### WHAT TO PRODUCE
Give as a JSON list of strings the part of the material that opens with the line containing "coordinates (818, 110)." and closes with the line containing "Email us is", one string per line, leaving out blank lines.

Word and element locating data
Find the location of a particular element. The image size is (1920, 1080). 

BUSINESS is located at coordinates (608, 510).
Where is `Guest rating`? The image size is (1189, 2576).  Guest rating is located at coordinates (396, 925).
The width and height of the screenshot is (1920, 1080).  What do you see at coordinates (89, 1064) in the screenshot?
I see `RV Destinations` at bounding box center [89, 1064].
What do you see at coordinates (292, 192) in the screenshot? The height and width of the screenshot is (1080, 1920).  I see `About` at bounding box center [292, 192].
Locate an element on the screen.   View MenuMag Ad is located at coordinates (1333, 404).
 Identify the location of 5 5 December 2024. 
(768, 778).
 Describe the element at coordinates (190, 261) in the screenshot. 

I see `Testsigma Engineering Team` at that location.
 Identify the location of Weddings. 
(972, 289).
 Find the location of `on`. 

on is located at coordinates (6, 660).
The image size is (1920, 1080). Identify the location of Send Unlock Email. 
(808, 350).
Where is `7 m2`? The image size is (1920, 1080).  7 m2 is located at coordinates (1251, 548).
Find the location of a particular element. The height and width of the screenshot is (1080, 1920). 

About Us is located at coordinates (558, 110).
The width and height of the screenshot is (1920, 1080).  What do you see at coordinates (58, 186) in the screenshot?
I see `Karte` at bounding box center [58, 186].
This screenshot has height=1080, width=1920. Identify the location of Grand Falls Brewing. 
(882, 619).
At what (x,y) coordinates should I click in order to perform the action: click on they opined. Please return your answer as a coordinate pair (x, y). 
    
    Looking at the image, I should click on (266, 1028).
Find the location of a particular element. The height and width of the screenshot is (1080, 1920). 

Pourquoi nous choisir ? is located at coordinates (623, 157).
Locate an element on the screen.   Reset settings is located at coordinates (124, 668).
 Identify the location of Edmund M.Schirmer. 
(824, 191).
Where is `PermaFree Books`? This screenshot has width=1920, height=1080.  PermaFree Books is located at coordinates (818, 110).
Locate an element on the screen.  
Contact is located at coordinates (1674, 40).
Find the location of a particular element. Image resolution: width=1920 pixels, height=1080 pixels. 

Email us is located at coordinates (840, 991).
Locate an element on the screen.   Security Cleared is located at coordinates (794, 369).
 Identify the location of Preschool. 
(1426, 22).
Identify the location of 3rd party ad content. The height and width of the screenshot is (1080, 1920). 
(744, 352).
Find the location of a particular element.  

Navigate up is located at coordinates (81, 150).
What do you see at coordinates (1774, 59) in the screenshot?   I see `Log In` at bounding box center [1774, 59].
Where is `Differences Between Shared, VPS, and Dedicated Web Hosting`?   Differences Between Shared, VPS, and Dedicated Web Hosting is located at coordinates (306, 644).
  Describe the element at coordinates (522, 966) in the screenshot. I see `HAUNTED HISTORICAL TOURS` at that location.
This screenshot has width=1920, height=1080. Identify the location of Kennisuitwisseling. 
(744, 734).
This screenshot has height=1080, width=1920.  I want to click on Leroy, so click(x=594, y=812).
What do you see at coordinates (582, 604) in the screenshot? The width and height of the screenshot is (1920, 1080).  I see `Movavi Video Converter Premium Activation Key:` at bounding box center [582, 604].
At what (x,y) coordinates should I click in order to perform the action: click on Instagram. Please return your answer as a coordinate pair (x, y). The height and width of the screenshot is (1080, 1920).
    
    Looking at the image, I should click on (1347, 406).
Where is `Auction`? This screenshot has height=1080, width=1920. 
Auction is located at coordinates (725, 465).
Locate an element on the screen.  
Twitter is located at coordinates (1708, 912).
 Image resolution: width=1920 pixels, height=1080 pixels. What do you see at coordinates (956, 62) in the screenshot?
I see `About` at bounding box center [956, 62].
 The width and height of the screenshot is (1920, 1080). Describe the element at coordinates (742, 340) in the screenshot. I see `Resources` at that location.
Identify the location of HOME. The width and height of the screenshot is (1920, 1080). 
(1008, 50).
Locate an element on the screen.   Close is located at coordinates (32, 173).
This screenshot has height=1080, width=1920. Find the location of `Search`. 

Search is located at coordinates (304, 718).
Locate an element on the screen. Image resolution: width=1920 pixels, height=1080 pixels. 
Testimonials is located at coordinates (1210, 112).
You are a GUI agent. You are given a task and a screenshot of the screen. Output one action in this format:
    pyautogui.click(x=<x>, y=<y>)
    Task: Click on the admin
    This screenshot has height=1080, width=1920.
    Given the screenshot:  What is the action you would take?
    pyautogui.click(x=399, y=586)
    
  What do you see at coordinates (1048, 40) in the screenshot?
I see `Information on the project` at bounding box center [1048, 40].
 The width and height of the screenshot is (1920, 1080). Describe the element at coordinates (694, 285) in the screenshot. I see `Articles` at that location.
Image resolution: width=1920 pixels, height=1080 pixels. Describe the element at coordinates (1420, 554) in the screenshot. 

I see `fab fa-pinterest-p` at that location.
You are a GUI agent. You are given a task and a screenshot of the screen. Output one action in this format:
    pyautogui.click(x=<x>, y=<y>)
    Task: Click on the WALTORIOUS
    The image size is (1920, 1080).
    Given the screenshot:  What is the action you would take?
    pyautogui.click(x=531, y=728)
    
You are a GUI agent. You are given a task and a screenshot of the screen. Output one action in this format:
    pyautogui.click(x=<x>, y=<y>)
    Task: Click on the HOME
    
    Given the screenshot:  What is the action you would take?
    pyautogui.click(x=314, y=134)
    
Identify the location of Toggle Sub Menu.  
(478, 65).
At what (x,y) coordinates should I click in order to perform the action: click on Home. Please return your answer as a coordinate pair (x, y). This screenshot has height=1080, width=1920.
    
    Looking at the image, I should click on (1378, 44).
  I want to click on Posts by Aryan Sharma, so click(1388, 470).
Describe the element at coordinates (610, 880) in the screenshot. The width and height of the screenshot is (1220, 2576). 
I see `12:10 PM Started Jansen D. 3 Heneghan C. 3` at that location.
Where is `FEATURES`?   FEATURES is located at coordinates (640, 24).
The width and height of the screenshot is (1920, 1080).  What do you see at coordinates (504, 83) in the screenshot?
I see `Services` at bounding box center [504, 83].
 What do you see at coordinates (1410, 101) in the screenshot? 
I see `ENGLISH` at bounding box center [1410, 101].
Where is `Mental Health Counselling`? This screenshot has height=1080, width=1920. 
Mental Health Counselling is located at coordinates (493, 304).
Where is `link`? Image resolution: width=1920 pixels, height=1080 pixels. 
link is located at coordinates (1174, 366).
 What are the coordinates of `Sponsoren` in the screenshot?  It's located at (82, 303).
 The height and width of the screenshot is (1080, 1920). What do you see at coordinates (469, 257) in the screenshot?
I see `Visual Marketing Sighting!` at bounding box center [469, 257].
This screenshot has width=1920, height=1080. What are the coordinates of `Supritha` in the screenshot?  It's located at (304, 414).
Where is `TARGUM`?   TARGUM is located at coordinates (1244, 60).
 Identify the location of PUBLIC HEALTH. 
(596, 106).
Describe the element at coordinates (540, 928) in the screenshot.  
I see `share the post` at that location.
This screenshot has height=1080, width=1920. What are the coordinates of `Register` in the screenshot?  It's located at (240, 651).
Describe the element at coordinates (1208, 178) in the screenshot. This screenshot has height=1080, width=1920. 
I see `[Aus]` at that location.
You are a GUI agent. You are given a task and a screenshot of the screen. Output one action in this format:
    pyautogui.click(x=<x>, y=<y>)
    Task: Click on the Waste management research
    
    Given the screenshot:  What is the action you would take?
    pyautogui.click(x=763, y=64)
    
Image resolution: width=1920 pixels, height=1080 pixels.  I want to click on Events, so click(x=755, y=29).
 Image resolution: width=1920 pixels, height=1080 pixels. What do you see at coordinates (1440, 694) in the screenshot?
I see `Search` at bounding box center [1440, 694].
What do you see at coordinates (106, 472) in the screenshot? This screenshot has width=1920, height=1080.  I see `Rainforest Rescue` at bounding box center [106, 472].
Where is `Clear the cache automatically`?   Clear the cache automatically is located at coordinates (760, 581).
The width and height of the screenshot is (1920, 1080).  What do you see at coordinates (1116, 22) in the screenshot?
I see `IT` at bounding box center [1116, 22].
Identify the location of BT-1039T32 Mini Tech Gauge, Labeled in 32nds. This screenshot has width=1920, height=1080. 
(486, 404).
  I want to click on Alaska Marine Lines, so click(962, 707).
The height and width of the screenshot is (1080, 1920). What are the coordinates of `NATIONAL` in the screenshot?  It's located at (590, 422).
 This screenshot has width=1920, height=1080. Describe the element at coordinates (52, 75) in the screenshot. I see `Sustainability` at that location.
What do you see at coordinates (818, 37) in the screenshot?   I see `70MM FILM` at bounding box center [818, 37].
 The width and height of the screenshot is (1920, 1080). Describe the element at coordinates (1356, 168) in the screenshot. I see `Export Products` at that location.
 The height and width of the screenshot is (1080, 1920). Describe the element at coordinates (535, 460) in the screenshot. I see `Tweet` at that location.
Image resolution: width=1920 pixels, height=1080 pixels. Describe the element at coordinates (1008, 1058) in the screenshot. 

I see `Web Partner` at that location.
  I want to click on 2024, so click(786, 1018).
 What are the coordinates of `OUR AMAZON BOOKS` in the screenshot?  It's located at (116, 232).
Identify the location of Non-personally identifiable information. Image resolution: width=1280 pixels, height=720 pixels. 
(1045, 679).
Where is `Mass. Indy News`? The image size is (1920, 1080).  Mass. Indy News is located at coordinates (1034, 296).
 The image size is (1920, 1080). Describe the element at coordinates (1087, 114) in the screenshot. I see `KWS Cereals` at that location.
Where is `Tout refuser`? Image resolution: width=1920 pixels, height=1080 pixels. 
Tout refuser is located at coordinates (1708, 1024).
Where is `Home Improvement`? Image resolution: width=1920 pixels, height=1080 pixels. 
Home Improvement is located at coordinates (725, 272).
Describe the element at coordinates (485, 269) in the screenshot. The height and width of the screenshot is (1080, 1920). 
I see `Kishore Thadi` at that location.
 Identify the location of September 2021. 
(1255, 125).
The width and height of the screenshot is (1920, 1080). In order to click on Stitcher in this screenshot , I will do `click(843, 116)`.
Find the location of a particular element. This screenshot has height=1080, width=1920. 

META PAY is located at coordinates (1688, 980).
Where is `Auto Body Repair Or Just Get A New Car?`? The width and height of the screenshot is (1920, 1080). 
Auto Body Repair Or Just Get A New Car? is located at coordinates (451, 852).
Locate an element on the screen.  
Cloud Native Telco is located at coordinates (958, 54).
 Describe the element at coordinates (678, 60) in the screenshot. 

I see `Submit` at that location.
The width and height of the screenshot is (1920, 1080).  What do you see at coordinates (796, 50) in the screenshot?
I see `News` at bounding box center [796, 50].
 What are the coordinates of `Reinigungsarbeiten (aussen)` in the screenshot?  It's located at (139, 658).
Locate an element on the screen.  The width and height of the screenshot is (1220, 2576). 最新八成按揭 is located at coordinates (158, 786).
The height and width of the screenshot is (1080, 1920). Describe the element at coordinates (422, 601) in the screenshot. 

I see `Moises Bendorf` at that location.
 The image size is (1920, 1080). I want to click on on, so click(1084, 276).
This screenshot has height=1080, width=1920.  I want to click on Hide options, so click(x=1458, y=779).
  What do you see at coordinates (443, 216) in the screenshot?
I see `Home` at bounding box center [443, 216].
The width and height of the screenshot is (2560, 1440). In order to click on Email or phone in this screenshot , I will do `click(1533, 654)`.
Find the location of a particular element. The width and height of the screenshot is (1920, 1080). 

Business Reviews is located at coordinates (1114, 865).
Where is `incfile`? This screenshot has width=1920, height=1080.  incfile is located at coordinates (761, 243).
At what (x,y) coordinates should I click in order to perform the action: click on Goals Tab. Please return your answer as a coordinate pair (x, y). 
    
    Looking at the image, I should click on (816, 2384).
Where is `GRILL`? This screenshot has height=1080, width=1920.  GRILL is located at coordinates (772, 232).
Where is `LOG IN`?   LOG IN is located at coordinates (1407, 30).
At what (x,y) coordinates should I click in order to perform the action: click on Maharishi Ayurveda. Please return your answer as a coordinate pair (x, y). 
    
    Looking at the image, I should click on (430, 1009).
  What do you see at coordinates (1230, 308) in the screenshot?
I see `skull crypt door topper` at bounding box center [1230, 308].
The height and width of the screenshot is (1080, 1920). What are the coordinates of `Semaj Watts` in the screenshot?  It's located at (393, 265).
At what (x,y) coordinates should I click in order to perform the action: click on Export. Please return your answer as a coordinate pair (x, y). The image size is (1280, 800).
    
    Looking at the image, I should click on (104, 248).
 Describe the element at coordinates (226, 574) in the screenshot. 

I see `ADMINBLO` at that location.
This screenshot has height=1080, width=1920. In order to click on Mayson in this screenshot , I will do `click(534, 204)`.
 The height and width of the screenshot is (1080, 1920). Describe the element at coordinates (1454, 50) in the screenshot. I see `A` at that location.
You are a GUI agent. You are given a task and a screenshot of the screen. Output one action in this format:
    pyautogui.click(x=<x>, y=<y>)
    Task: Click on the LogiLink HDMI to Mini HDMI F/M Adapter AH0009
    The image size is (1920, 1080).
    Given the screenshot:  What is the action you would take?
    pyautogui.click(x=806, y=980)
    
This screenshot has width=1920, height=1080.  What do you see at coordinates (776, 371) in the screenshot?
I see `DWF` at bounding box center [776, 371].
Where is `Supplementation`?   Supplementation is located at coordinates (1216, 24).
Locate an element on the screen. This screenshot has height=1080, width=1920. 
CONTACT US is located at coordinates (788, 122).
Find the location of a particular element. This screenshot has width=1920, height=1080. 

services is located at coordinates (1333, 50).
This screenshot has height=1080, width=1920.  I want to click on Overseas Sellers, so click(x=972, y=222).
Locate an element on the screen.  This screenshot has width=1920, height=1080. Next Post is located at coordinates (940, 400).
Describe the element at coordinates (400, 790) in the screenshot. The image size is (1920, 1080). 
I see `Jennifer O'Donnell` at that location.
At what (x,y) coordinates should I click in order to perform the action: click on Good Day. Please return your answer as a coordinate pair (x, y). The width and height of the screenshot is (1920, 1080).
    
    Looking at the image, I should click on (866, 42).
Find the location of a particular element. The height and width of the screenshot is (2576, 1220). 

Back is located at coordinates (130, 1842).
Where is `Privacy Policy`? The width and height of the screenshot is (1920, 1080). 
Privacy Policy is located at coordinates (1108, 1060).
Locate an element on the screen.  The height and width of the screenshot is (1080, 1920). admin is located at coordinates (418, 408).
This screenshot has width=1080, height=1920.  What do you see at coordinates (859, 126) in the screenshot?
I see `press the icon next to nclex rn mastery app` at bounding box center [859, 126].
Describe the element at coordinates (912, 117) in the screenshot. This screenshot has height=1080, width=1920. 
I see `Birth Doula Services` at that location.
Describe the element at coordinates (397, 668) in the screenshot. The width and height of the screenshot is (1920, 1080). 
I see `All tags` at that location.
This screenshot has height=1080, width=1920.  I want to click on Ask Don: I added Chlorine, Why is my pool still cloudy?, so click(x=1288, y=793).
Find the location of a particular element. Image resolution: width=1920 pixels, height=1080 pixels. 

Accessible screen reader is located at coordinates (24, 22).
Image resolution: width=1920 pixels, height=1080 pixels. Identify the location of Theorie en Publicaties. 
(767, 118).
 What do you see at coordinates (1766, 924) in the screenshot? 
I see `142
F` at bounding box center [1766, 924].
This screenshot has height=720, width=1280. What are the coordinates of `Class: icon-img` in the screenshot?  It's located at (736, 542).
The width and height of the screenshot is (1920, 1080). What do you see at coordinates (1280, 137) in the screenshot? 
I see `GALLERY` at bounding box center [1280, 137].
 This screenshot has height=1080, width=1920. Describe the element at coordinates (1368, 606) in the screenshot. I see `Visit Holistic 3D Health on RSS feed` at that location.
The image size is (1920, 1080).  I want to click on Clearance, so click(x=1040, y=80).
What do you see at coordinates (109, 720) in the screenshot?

### COMPLETED TASK
[
  "Where is `PermaFree Books`? This screenshot has width=1920, height=1080.  PermaFree Books is located at coordinates (818, 110).",
  "Locate an element on the screen.  ",
  "Contact is located at coordinates (1674, 40).",
  "Find the location of a particular element. Image resolution: width=1920 pixels, height=1080 pixels. ",
  "Email us is located at coordinates (840, 991)."
]